‘Torchwood,’ ‘Doctor Who,’ and Fictional Depictions of Fans

I’m on a bit of a sprint to watch at least the core of Torchood so I can properly analyze Torchwood: Miracle Day when it premieres in July. Two things that are striking me about the show so far, other than the whole pansexual space pirate thing, which is the most obvious vector for analysis. First, both the Doctor Who and Torchwood universes do really nice work when they tell stories about fans. And second, Torchwood feels, at least in the early going, a little institutionally unmoored.

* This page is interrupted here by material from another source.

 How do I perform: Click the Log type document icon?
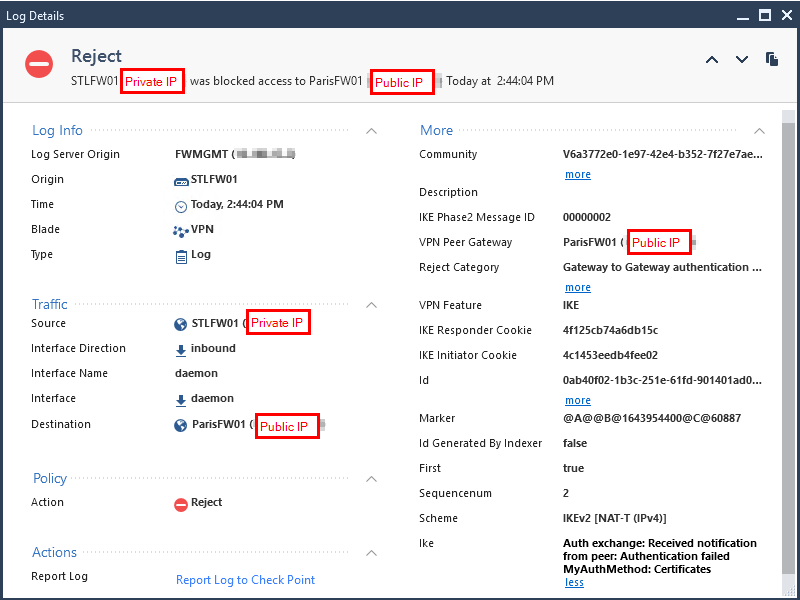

I’m not entirely caught up with the rebooted Doctor Who yet, but one of the episodes I’ve watched that touched me most was “Love & Monsters,” which is essentially about a fan-and-mild-conspiracies club of people who believe the Doctor exists, and what happens first when that belief becomes secondary to the members’ friendships, and then when they actually, desperately need him to be real. There is a monster, to be sure, but he’s not really the point. The episode’s a fairly tender story about how wonderful it is to discover you’re not alone in your interests and your passions, and how those interests can be a critically important icebreaker, particularly if you’re not great at the work of conventional socializing. In the first season of Torchwood, “Random Shoes” does takes a different approach to a similar theme. A young man who’s seen his early promise slip away, and who clings to an interest in and belief in aliens as the last thing that makes him special, finds that after his death, that love makes it possible for him to undertake one last heroic act. Obviously it makes sense for shows like these to write Valentines to their fans, but they’re a nice acknowledgement of the fact that it’s increasingly easy to have fandom as an organizing principal for your life, and as a result, it’s (at least anecdotally) increasingly common and increasingly important way to arrange your social life.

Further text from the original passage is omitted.